(Input for this task Opens)

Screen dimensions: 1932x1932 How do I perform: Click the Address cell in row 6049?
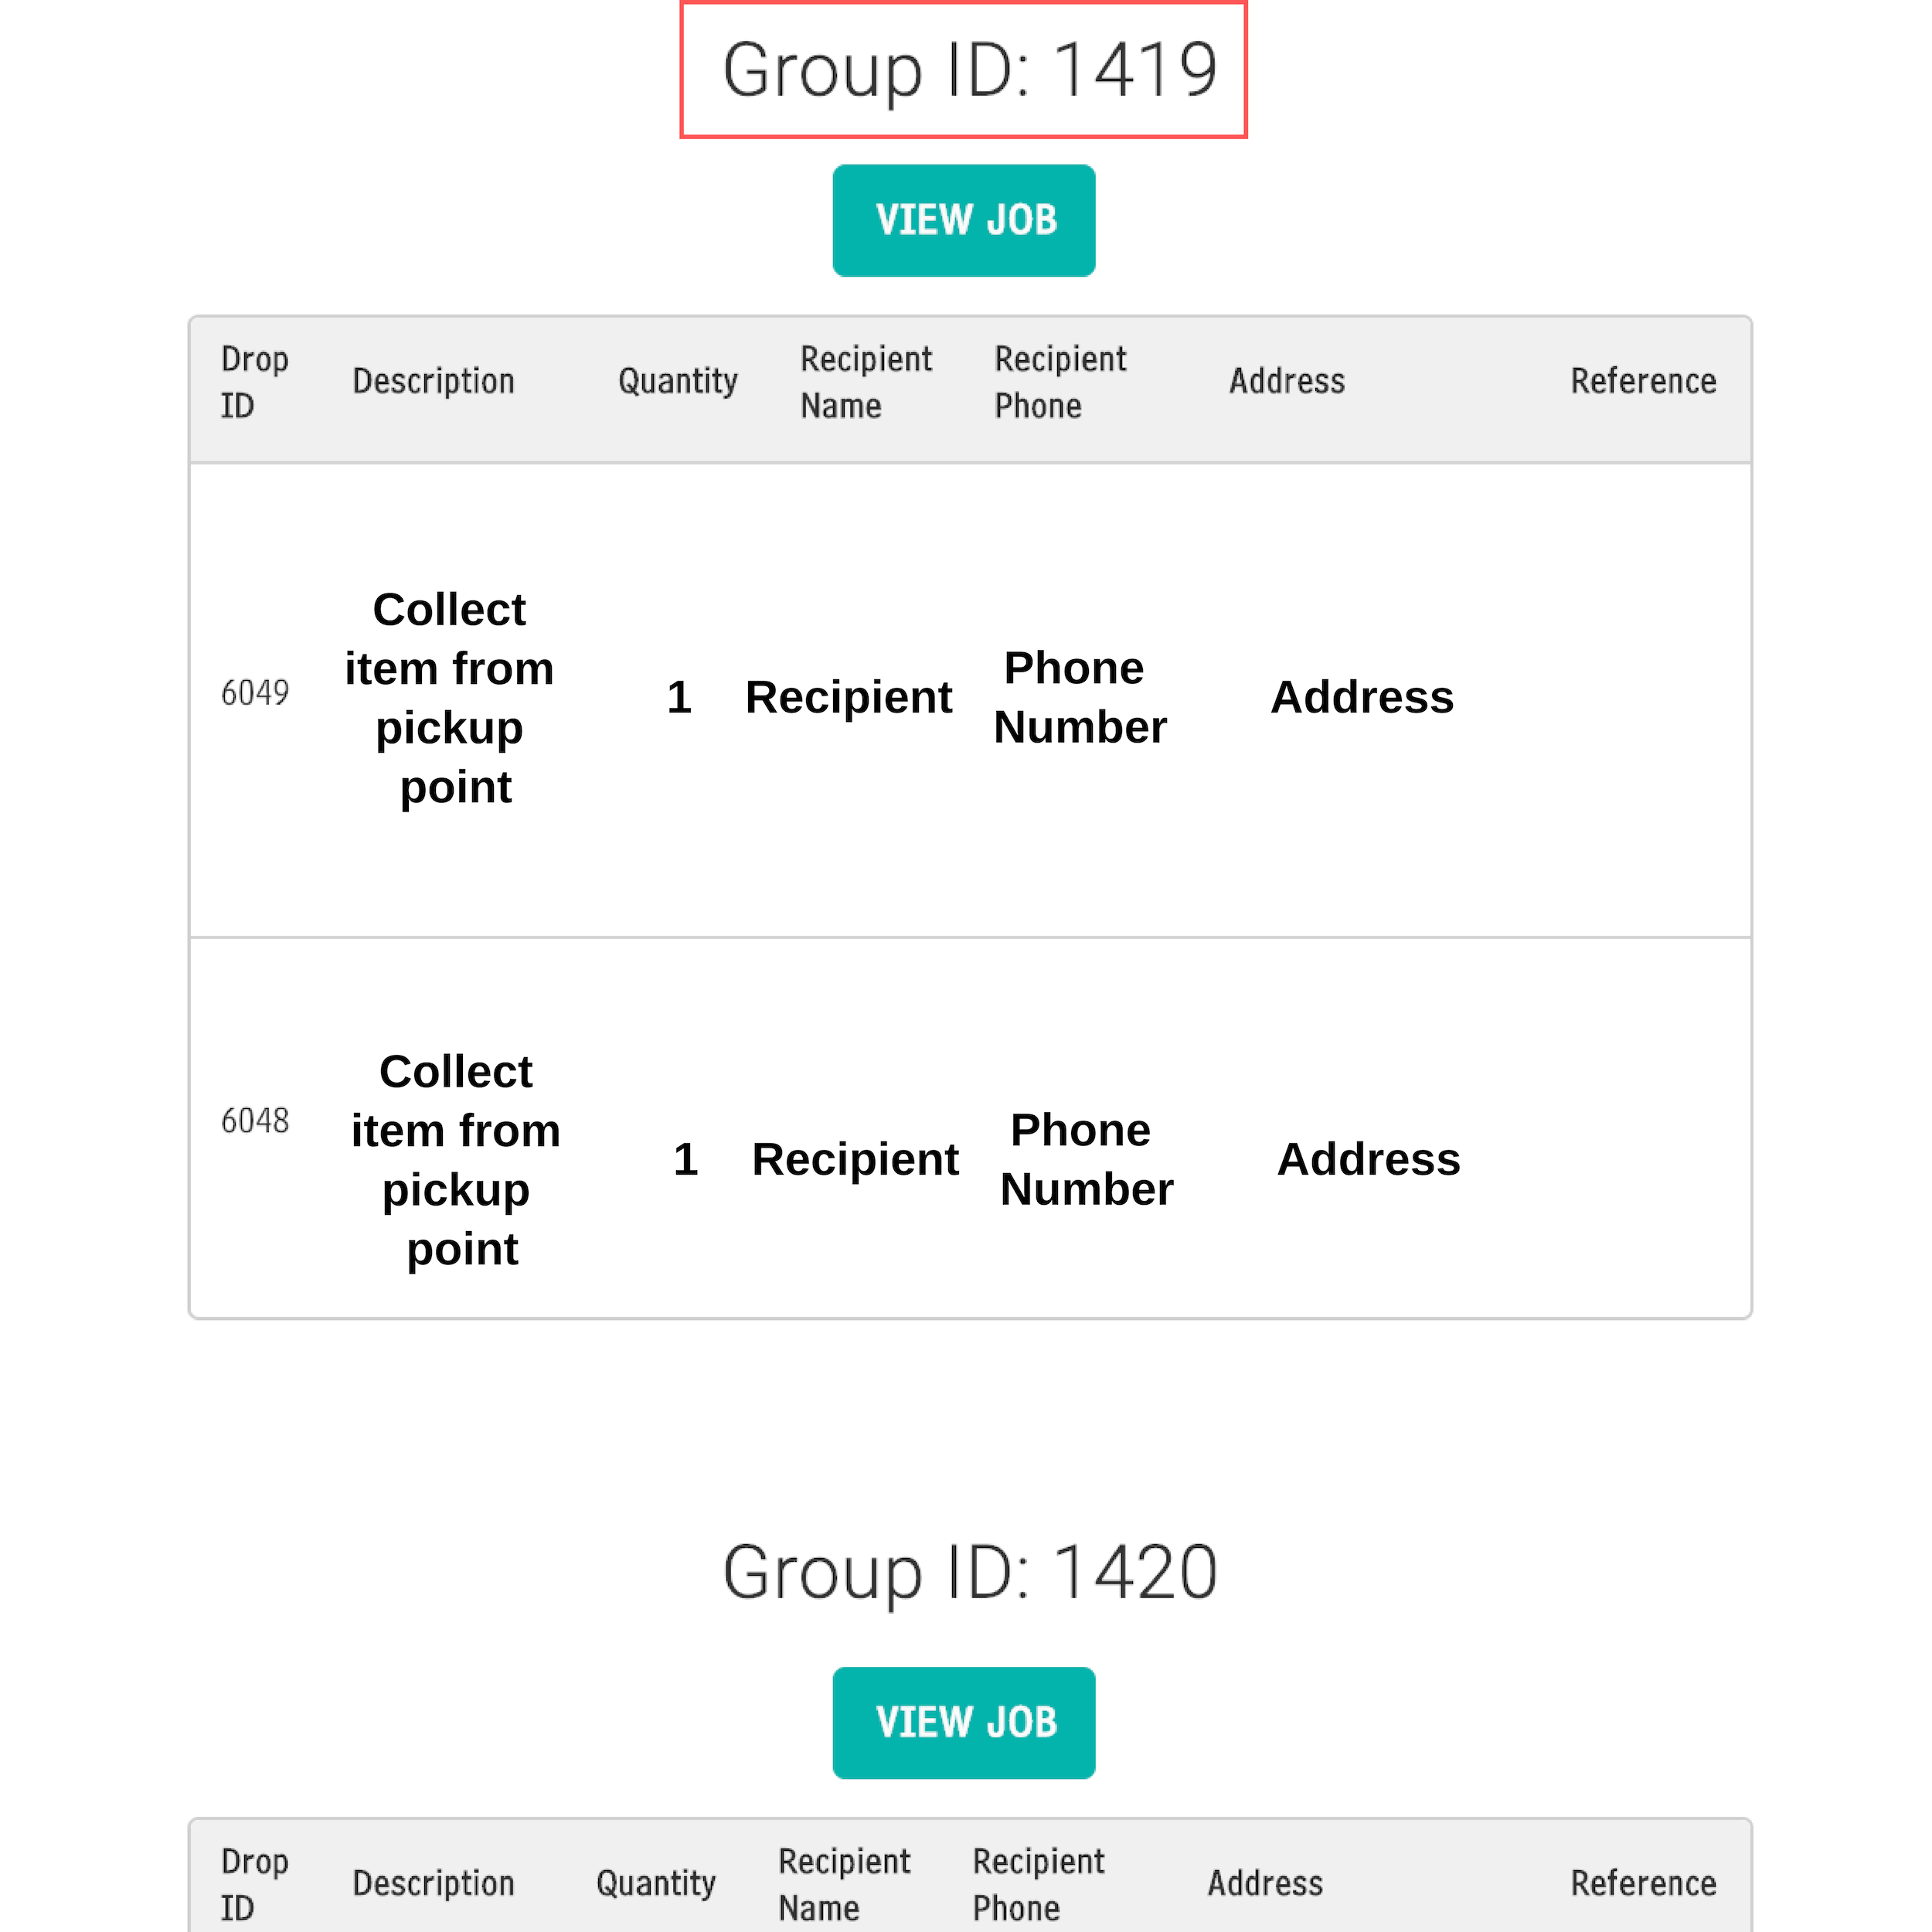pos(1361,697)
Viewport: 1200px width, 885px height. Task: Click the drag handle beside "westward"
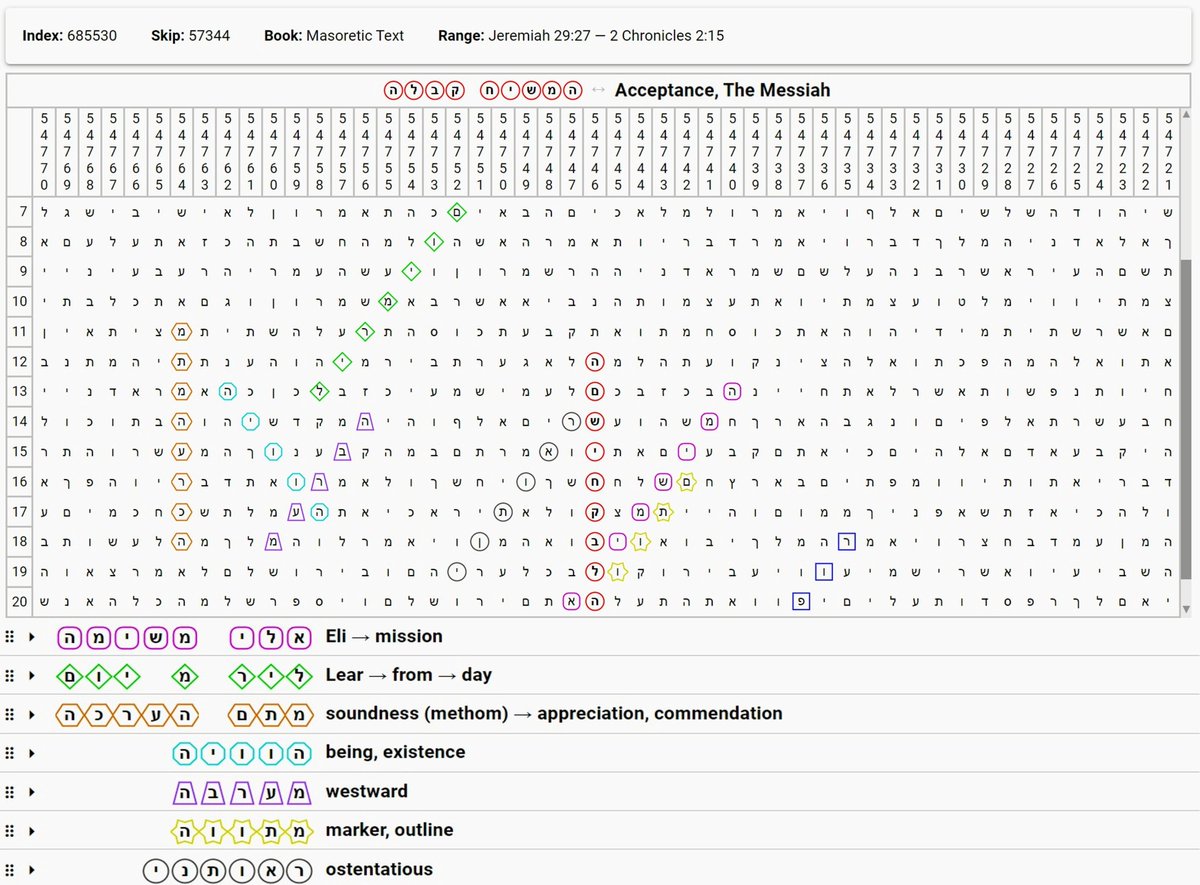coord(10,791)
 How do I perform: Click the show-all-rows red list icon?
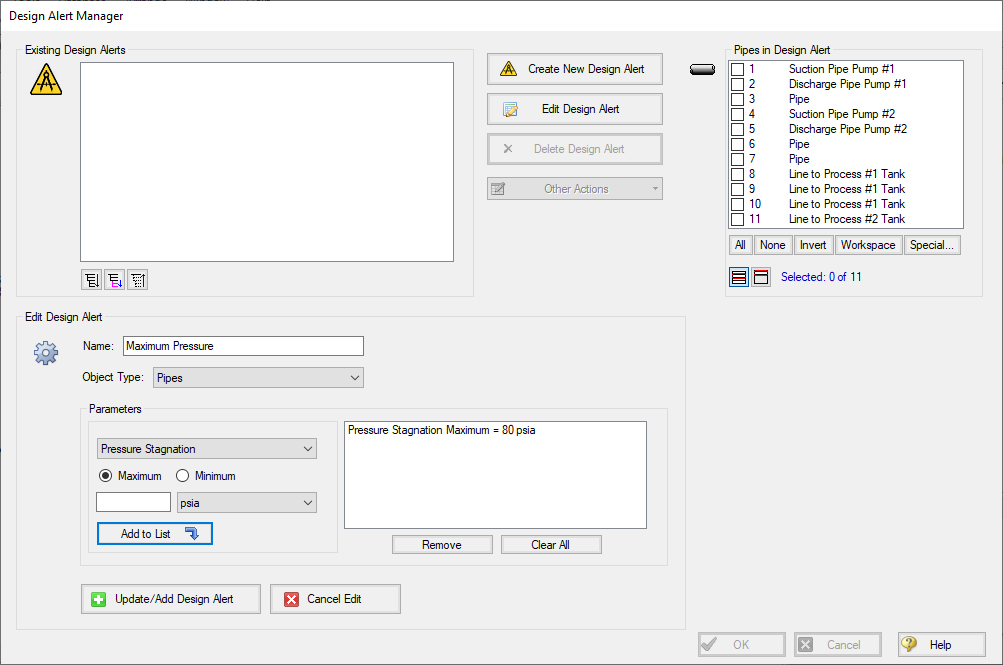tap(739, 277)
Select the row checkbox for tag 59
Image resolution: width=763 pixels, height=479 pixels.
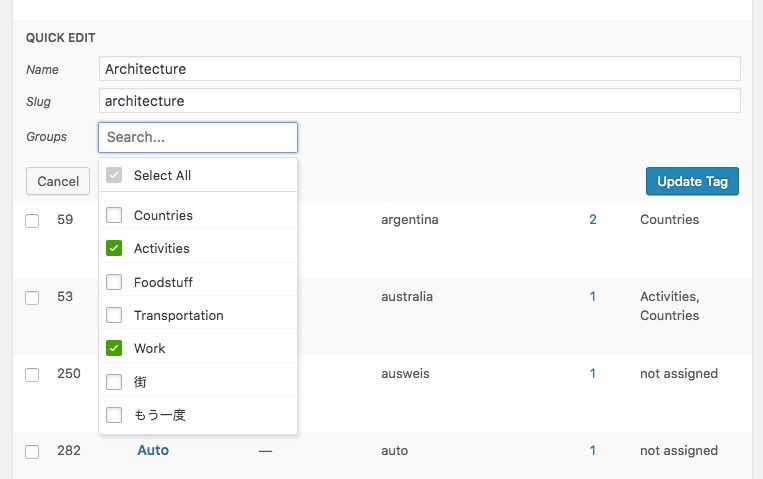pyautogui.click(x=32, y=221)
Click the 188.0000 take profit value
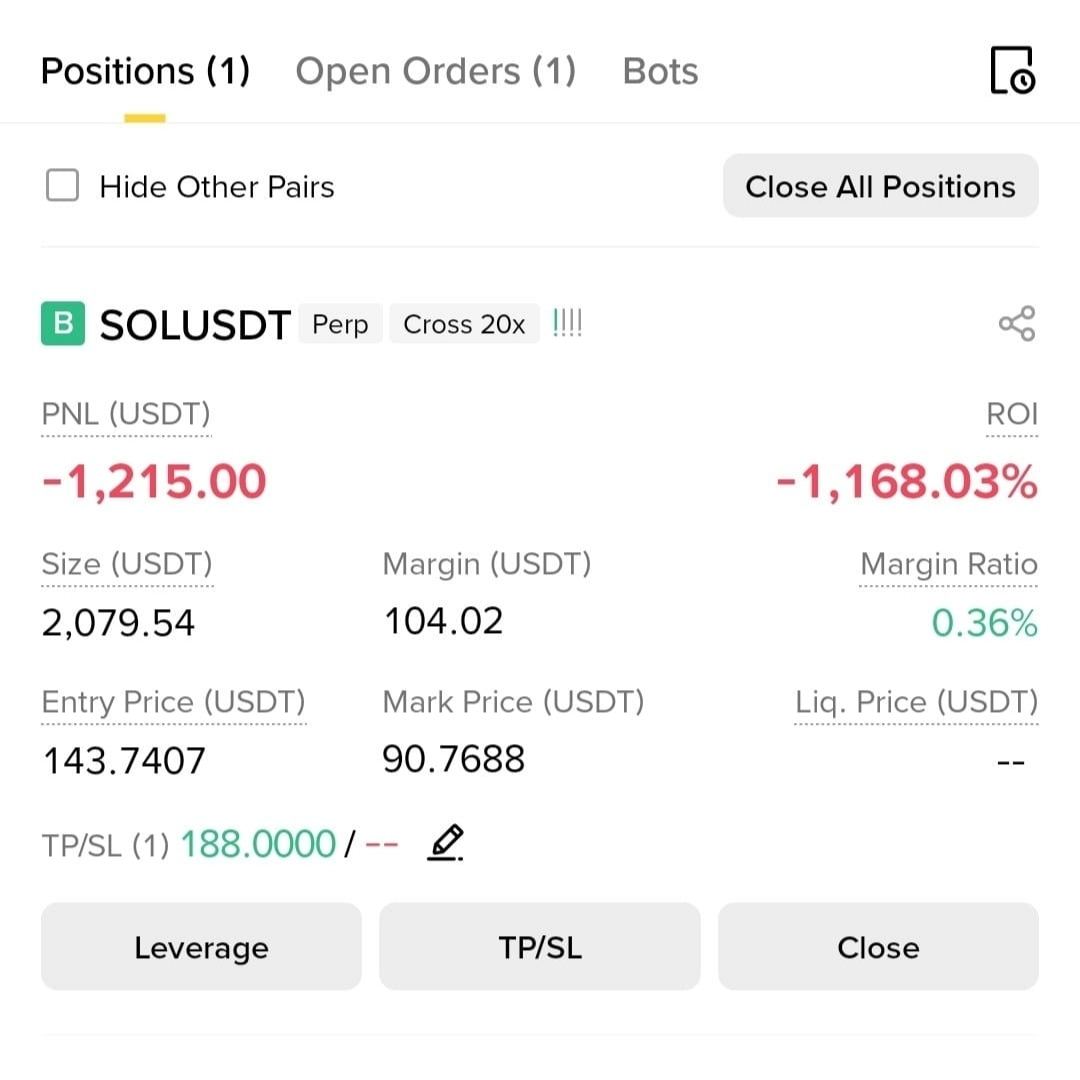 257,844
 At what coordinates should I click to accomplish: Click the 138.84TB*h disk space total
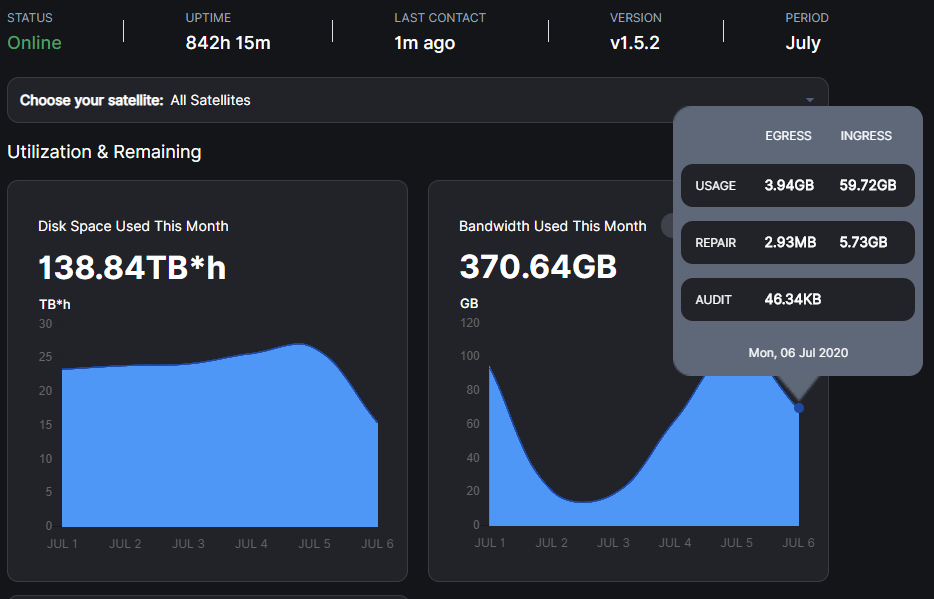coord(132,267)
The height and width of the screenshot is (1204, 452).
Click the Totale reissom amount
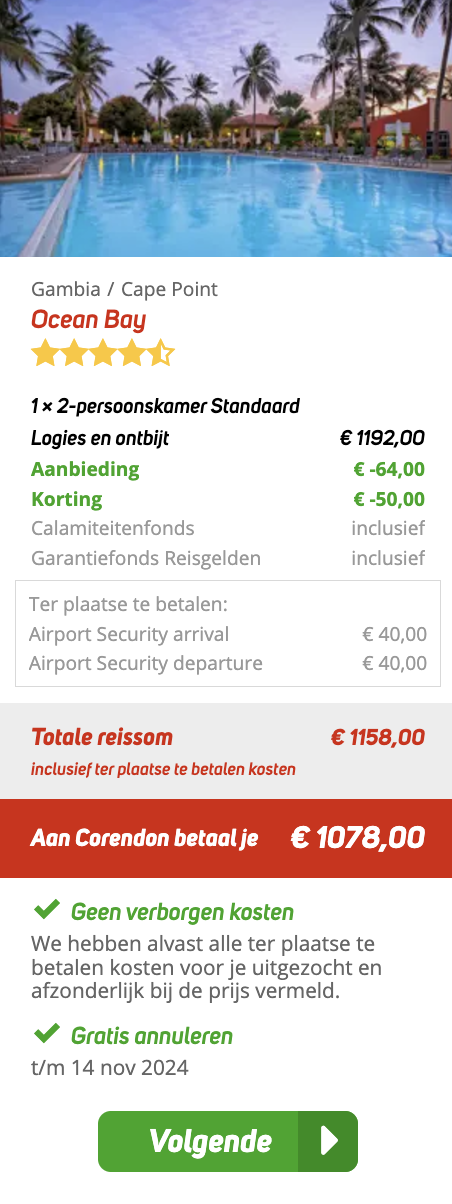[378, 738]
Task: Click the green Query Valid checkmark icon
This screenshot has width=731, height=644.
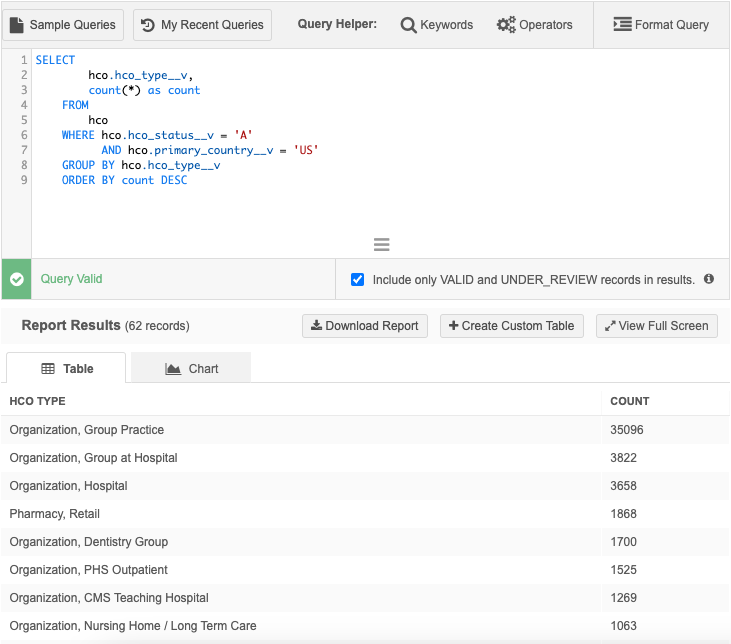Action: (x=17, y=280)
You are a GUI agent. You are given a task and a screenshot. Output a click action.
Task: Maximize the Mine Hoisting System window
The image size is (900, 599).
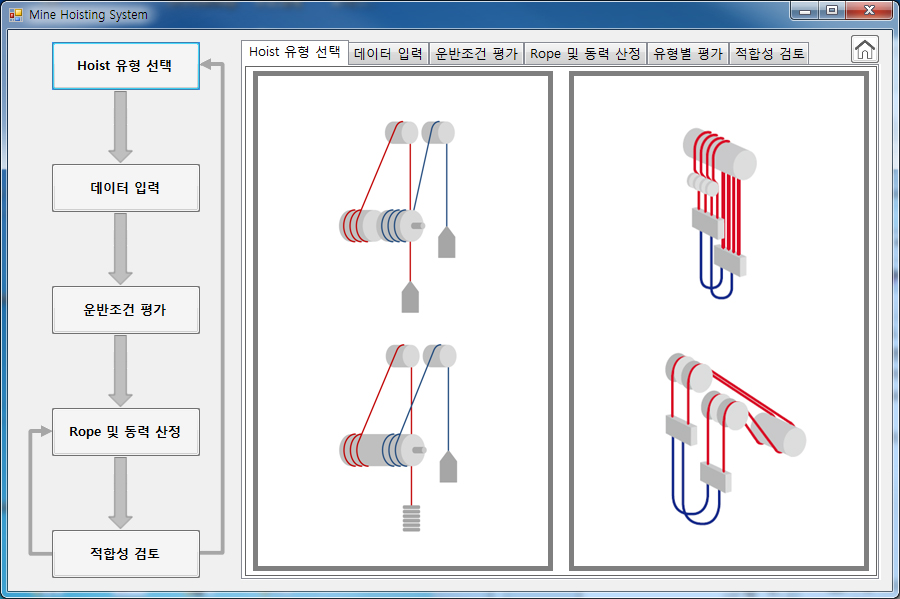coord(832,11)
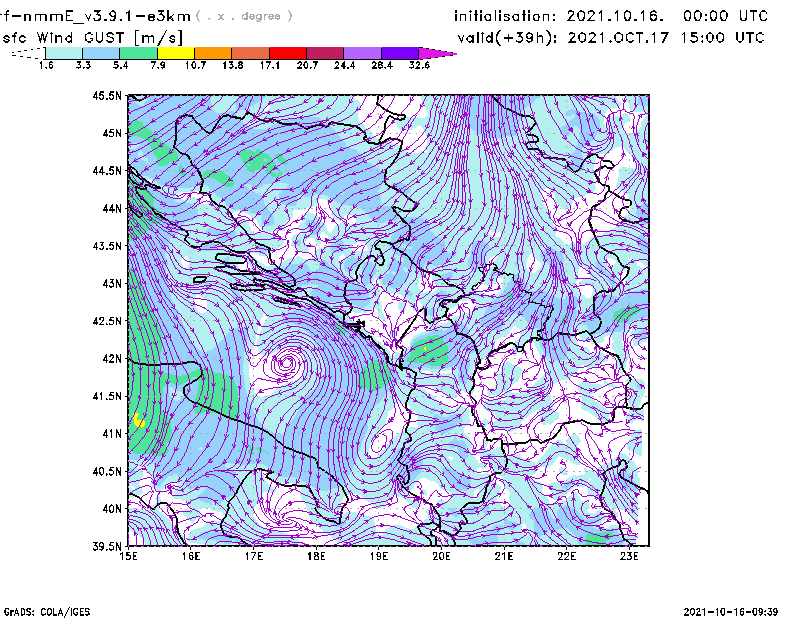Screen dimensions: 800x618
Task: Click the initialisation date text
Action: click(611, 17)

(Input for this task Closes)

**Goal of the exercise**
Exactly restate the lines from the one holding "Image resolution: width=763" to the final line of the records above, including both and excluding pictures.

**Your solution**
Image resolution: width=763 pixels, height=479 pixels.
pyautogui.click(x=32, y=221)
Click the 188.0000 take profit value
 257,844
 At what coordinates should I click to accomplish: Click the 138.84TB*h disk space total
coord(132,267)
The height and width of the screenshot is (1204, 452).
Click the Totale reissom amount
[378, 738]
Task: Click the green Query Valid checkmark icon
This screenshot has width=731, height=644.
Action: (x=17, y=280)
You are a GUI agent. You are given a task and a screenshot. Output a click action.
Task: Maximize the Mine Hoisting System window
The image size is (900, 599).
coord(832,11)
Screen dimensions: 800x618
Task: Click the initialisation date text
Action: click(611, 17)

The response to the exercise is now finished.